Garimberti ha fatto sapere di essere «amareggiato» e che ora «attende fiducioso che dalla Vigilanza si batta rapidamente un colpo». Masi ha scritto al presidente della Vigilanza, Sergio Zavoli, per chiedere l'organismo parlamentare «assuma le eventuali determinazioni rimesse alla sua funzione politica di indirizzo» in merito alla questione dei talk show politici. «Aspetteremo invano una pronuncia della Vigilanza», ha detto Rodolfo de Laurentiis, che con gli altri consiglieri di minoranza Giorgio Van Straten e Nino Rizzo Nervo ha convocato una conferenza stampa dopo la riunione del Cda. Zavoli, tuttavia, ha convocato per oggi alle 13.30 Masi in Vigilanza, esprimendo rammarico per la delibera del Cda: «Si attendeva una scelta diversa - ha commentato - in ordine all'invito di ripristinare i programmi d'approfondimento nel periodo elettorale, per i quali era già stata ritenuta non obbligata la loro soppressione».

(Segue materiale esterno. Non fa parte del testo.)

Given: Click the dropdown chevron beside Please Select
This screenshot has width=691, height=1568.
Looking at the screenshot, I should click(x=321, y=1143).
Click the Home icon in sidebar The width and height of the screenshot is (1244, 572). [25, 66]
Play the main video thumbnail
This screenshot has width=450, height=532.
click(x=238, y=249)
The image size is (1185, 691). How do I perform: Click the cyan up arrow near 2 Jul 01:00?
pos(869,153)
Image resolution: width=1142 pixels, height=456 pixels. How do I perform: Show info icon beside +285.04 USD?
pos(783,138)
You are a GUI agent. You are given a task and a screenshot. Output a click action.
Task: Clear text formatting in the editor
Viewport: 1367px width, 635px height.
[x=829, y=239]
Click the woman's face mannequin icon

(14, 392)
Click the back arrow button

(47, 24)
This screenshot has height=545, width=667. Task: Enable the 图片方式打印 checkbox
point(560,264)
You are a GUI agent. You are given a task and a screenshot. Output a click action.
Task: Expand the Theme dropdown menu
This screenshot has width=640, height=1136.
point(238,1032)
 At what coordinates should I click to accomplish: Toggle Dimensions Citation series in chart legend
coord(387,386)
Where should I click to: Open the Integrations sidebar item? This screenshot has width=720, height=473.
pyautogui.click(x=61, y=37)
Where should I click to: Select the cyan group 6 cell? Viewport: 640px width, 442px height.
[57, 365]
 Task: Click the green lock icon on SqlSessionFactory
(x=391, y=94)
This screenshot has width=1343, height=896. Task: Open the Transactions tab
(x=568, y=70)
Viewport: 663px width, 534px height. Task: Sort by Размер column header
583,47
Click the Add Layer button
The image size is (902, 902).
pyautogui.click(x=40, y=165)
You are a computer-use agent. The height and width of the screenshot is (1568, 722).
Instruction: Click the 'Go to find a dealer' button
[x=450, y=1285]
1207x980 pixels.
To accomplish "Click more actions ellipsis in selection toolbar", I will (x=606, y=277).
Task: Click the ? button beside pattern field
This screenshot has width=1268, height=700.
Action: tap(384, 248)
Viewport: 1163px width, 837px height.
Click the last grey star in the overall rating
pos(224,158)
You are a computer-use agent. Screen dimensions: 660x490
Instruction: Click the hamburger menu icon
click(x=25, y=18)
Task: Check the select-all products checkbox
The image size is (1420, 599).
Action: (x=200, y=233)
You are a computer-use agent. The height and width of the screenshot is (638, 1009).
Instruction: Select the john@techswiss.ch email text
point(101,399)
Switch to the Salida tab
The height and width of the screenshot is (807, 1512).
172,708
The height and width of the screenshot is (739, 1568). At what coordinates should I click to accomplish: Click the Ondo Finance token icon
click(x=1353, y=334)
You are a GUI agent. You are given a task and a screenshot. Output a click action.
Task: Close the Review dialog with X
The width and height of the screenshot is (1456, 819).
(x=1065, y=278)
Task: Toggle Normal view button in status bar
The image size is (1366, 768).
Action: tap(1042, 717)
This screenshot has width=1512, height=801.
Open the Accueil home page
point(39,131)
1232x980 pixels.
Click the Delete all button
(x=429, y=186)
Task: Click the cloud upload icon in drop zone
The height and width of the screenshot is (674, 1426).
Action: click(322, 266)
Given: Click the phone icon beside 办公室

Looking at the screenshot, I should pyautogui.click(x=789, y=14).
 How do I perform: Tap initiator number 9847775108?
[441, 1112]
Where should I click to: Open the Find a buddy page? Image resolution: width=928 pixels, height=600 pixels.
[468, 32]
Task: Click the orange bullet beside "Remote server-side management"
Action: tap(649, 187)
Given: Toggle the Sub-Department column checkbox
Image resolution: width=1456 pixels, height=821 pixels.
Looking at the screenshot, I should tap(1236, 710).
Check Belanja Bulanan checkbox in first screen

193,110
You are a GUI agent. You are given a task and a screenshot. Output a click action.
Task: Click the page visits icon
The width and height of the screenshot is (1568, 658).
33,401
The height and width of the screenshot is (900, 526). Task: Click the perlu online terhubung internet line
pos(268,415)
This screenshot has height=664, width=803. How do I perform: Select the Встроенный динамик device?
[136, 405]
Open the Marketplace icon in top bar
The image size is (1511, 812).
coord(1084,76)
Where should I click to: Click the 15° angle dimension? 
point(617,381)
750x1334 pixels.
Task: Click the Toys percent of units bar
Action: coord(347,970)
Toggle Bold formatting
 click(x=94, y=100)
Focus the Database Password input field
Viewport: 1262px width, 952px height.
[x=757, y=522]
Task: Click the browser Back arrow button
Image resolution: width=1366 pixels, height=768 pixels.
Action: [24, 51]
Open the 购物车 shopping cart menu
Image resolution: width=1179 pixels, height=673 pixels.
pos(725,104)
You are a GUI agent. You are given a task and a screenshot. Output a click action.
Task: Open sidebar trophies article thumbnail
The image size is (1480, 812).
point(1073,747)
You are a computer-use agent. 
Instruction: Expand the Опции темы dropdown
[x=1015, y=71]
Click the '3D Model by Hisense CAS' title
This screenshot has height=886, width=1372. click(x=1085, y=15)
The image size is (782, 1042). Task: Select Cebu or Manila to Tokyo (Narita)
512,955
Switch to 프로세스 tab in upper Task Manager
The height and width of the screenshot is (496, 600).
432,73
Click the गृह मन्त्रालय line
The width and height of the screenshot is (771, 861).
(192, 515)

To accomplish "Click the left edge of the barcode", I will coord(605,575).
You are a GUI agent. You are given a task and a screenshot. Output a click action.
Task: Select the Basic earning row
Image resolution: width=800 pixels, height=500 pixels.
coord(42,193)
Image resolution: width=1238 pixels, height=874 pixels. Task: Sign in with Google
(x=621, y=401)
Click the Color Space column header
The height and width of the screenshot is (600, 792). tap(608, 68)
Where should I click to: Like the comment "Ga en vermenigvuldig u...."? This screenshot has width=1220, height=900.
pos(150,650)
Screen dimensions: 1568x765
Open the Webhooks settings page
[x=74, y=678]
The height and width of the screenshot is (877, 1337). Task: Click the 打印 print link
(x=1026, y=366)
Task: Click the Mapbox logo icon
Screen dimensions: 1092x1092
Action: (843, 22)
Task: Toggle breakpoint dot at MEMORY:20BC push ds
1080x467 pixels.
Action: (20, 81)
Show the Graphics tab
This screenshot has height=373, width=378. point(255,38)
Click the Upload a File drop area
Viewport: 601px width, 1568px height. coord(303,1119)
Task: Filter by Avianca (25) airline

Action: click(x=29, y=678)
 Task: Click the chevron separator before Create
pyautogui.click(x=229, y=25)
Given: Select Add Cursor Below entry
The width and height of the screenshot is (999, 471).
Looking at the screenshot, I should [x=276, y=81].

Sui vertici di viale Mazzini si allungano le ombre dell'inchiesta della Procura di Trani sulle presunte pressioni del presidente del Consiglio per la chiusura di Annozero: «Alla luce di quei fatti - ha commentato Rizzo Nervo - non si può non vedere un disegno politico, una consecutio temporum per arrivare ala chiusura di determinate trasmissioni. Lo stesso Vespa è stato usato per difendere il principio, come una sponda per la cancellazione di Santoro e Floris». I tre rappresentanti dell'opposizione hanno chiesto a Masi di comunicare mercoledì prossimo, nel Cda ordinario, «come intende affrontare» le rivelazioni emerse a Trani. De Laurentiis, Rizzo Nervo e Van Straten si attendono che venga avviata un'inchiesta interna e che a questo scopo vengano chieste alla Procura di Trani, compatibilmente con i tempi e le regole dell'indagine penale, le carte sulle intercettazioni per verificare eventuali violazioni «del codice etico o di norme deontologiche, che sono cosa diversa - ha precisato Rizzo Nervo - dai risvolti penali».